In the variable-rate shading article below, rewrite the part that opens with the words containing "Nvidia’s RTX ray-tracing" and closes with "blurred by motion.", putting "programmers" wherever "developers" appears.

> **EXCERPTED TEXT**:
····················

Nvidia’s RTX ray-tracing acceleration stack might be getting the lion’s share of press now that Battlefield V has helped debut the technology, but the Turing architecture is packed full of other fun tricks to help developers optimize the rendering performance of their applications. One of these is called variable-rate shading, or VRS. This Turing capability allows graphics cards built with that architecture to put their shading power where it’s needed most in a frame, rather than shading every pixel naively. That naive approach might result in a graphics card “wasting” compute resources to arrive at the same result for each of a broad swath of uniformly colored pixels, for just one example, or working to shade a finely-detailed region of the screen that’s then blurred by motion.
An illustration of the pixel groupings possible with Turing VRS, and how they might be applied to a scene. Source: Nvidia
To let shader power go where it’s needed most, VRS allows developers to subdivide a 3D application’s screen space into a grid of 16×16 pixel regions (among other possible division techniques, ranging from as fine as a per-triangle division or, more logically, per-object). According to Nvidia’s SIGGRAPH presentation on the topic, each of those 16×16-pixel regions can, in turn, have one of several shading rates applied to it, from the naive 1×1 grid that would typically be used to shade every pixel in a scene today, to 2×2 groups of pixels for 1/4-rate shading, all the way out to a quite-coarse set of 4×4 grids for 1/16-rate shading. According to that presentation, then, the parts of a scene that need the most detail can get it via 1×1 shading, while those that are the most uniform or the most likely to be in motion can be shaded at the lowest rates to save shader horsepower for the parts of the scene that need it.

····················

> **DATA PROVIDED**:
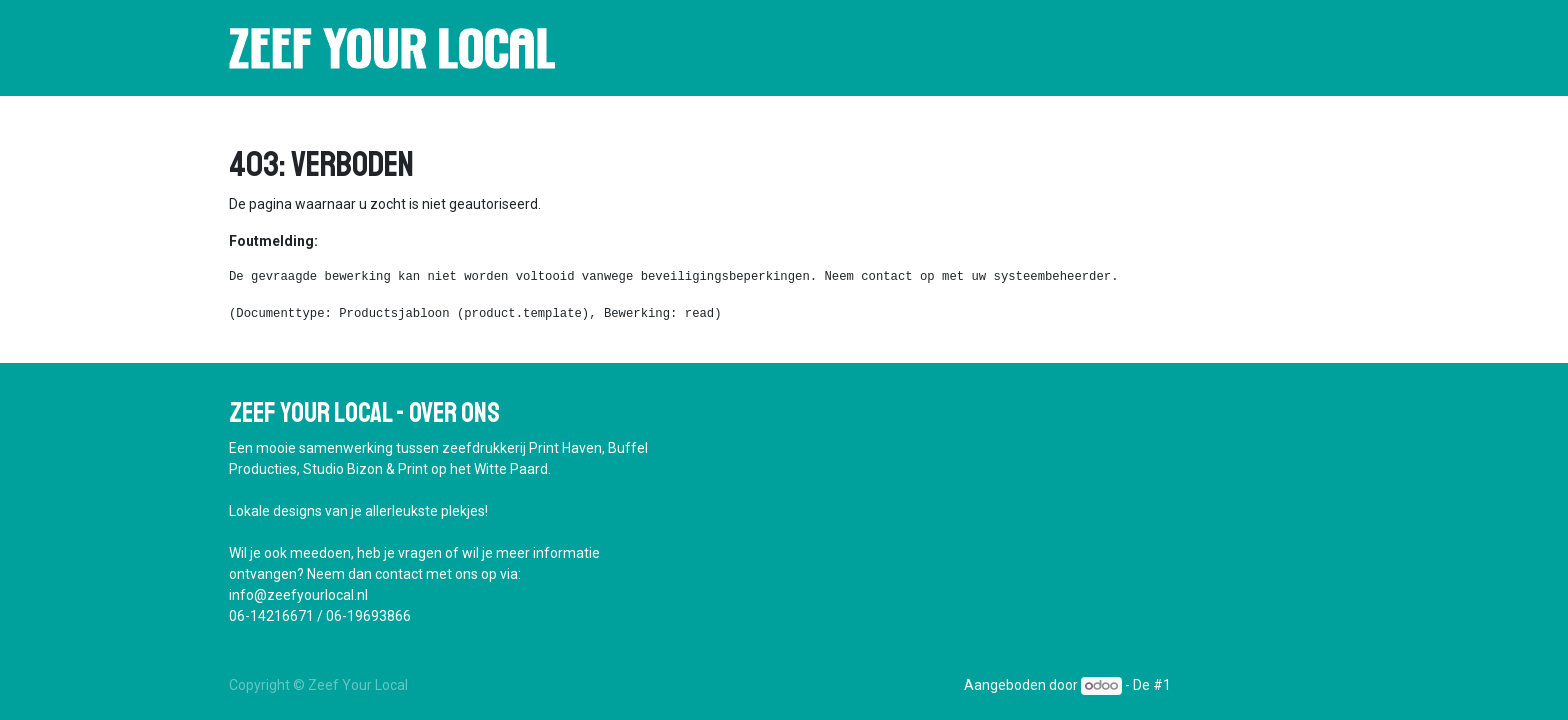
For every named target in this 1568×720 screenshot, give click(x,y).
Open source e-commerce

····················

> **SOLUTION TO THIS EXERCISE**:
Nvidia’s RTX ray-tracing acceleration stack might be getting the lion’s share of press now that Battlefield V has helped debut the technology, but the Turing architecture is packed full of other fun tricks to help programmers optimize the rendering performance of their applications. One of these is called variable-rate shading, or VRS. This Turing capability allows graphics cards built with that architecture to put their shading power where it’s needed most in a frame, rather than shading every pixel naively. That naive approach might result in a graphics card “wasting” compute resources to arrive at the same result for each of a broad swath of uniformly colored pixels, for just one example, or working to shade a finely-detailed region of the screen that’s then blurred by motion.